__SUPPLIED DATA__.
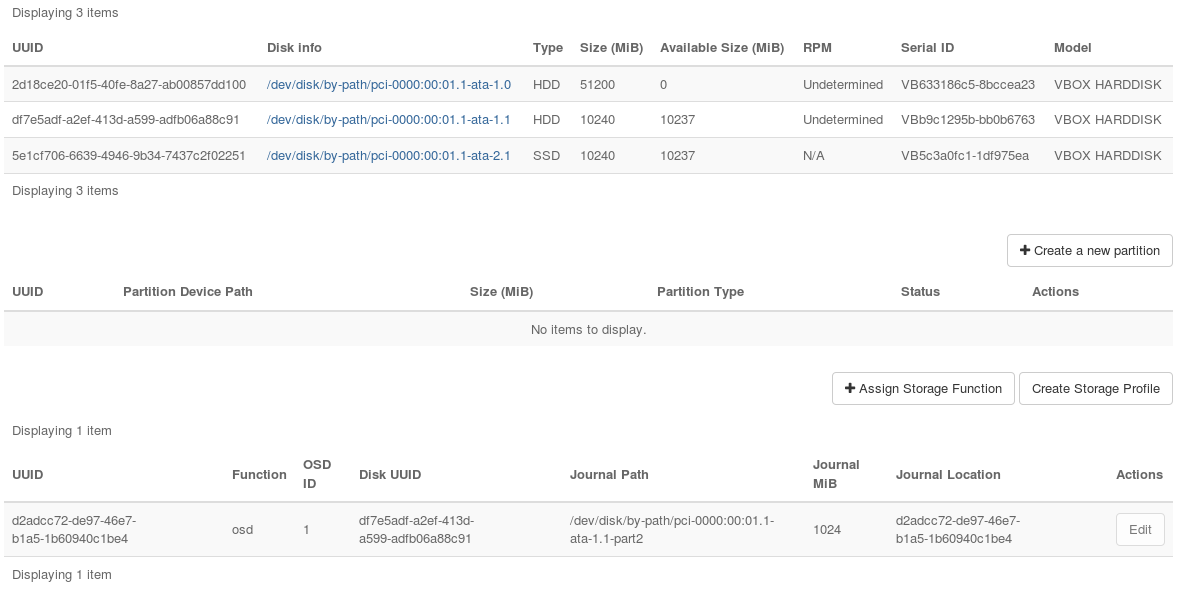Screen dimensions: 1178x590
Task: Click Edit for the osd storage function
Action: click(x=1140, y=530)
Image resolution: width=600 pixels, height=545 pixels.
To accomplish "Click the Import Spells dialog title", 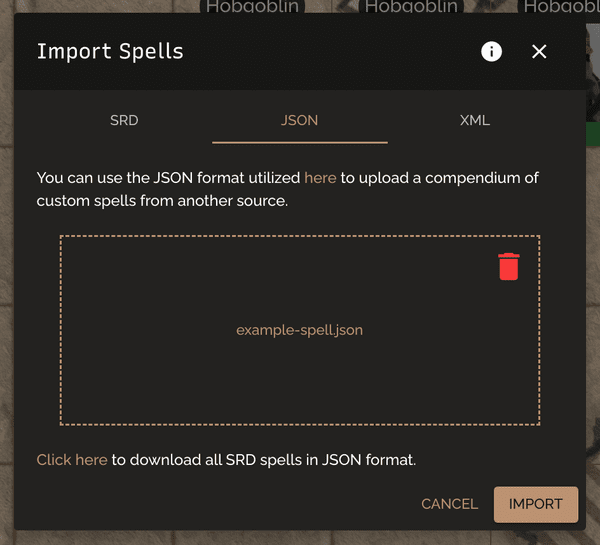I will point(110,51).
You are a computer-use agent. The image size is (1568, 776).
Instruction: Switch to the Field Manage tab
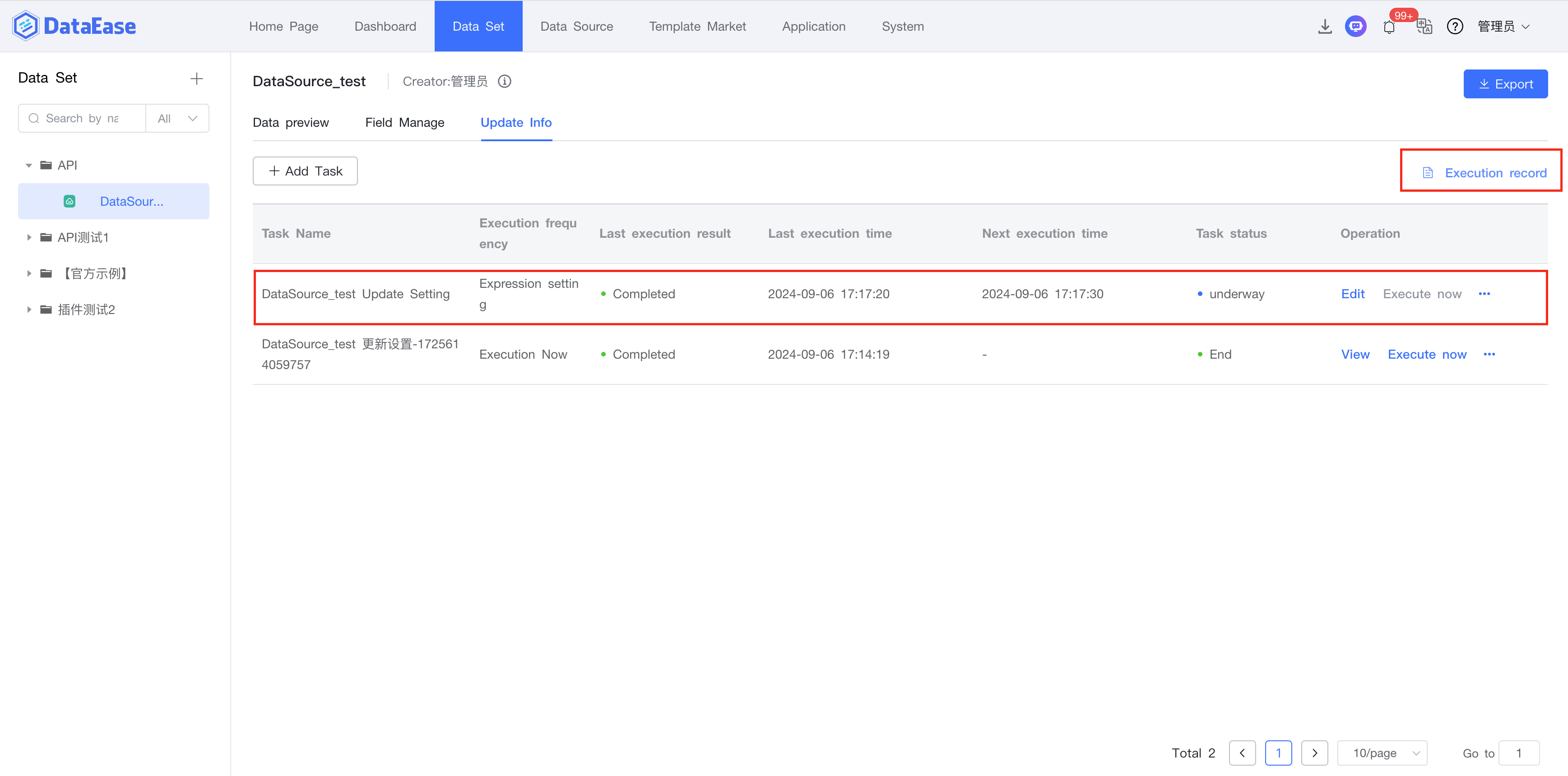(x=404, y=122)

__YOUR GOAL__.
Copy the lines word for word, from the line with "You are a computer-use" through the end of the lines, and leave the pictures out.

__RESPONSE TO THE TASK__.
You are a computer-use agent. The image size is (1568, 776).
Instruction: Switch to the Field Manage tab
(x=404, y=122)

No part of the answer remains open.